§ Material to process
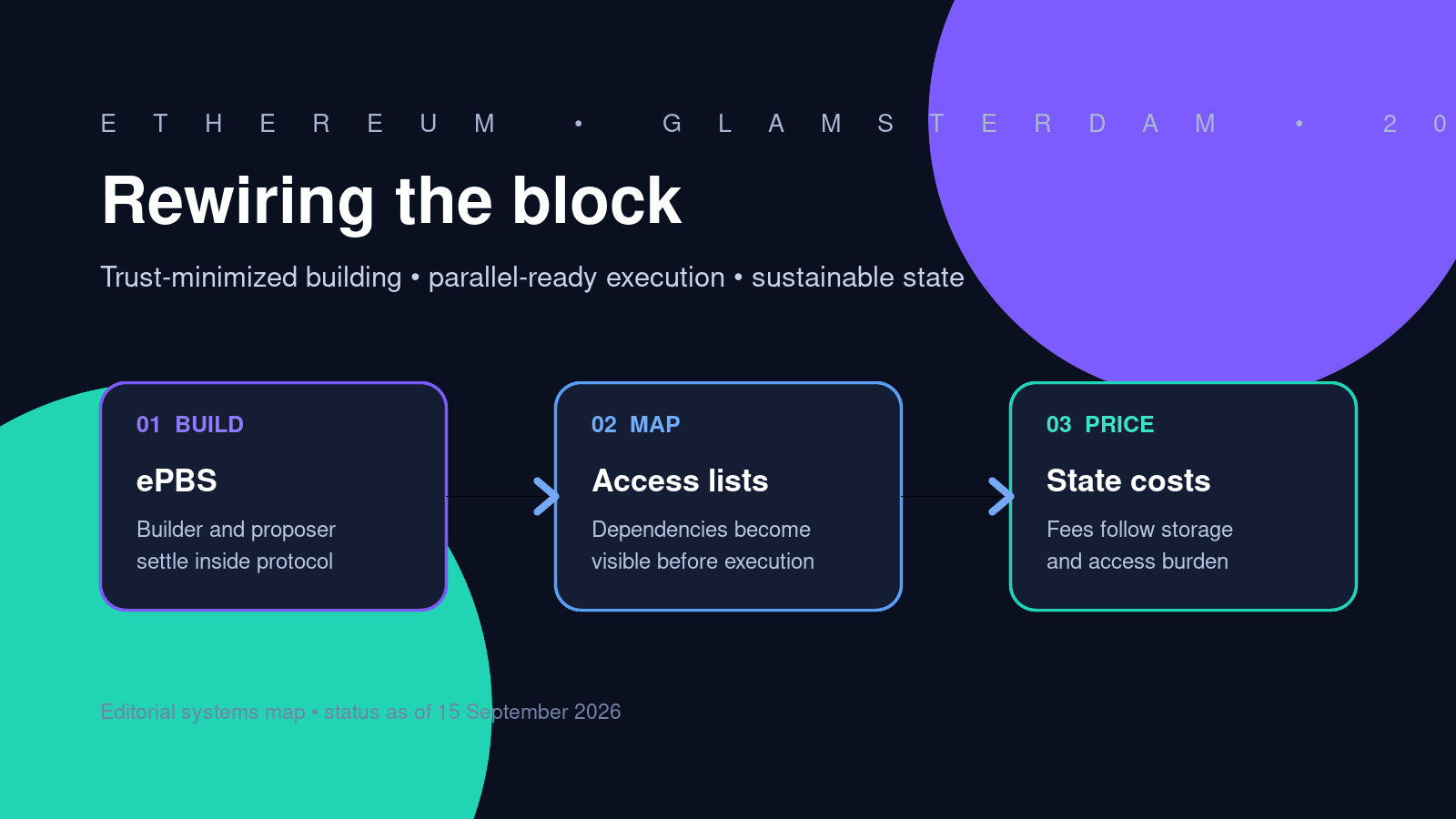Click the arrow between ePBS and Access lists
The image size is (1456, 819).
[x=546, y=496]
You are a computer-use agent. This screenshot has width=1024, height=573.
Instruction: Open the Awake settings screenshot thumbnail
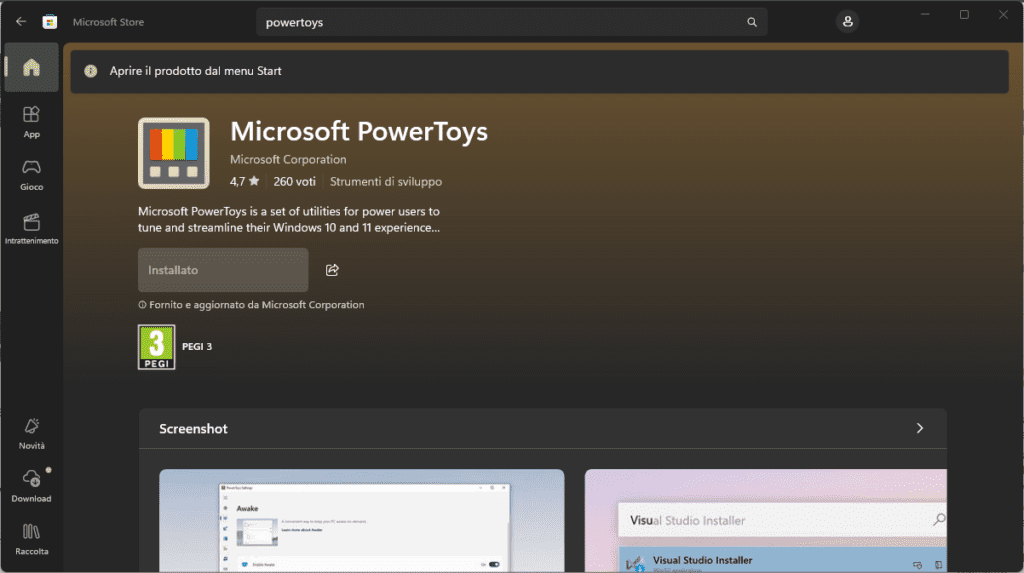pos(361,520)
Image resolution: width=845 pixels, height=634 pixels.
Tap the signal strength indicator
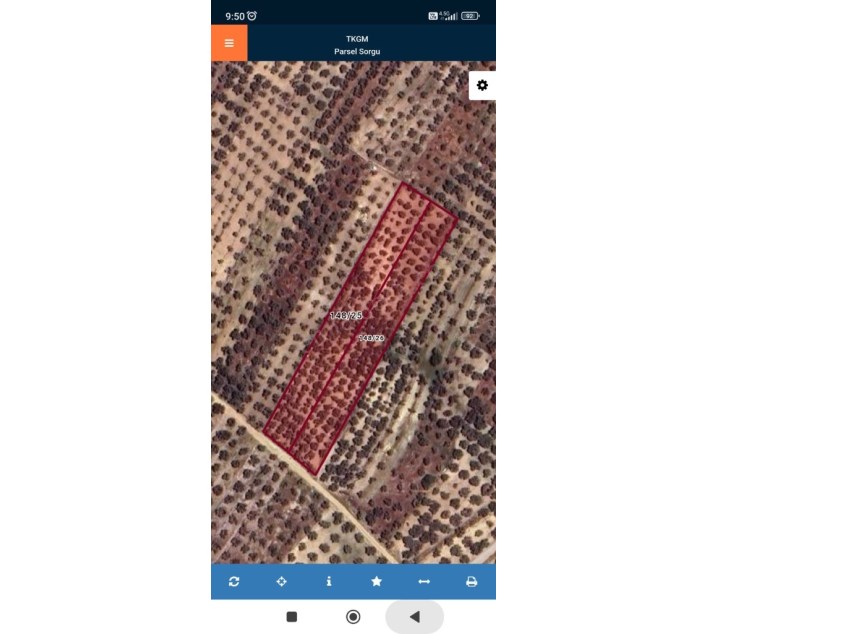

§ What is being asked
Your copy should hold exactly the lines from the one with "You are a computer-use" through the final line of the records, both ends included, and no pictures.

§ Response to the task
You are a computer-use agent. This screenshot has width=1024, height=573.
Instruction: Open the Awake settings screenshot thumbnail
pos(361,520)
Image resolution: width=845 pixels, height=634 pixels.
Tap the signal strength indicator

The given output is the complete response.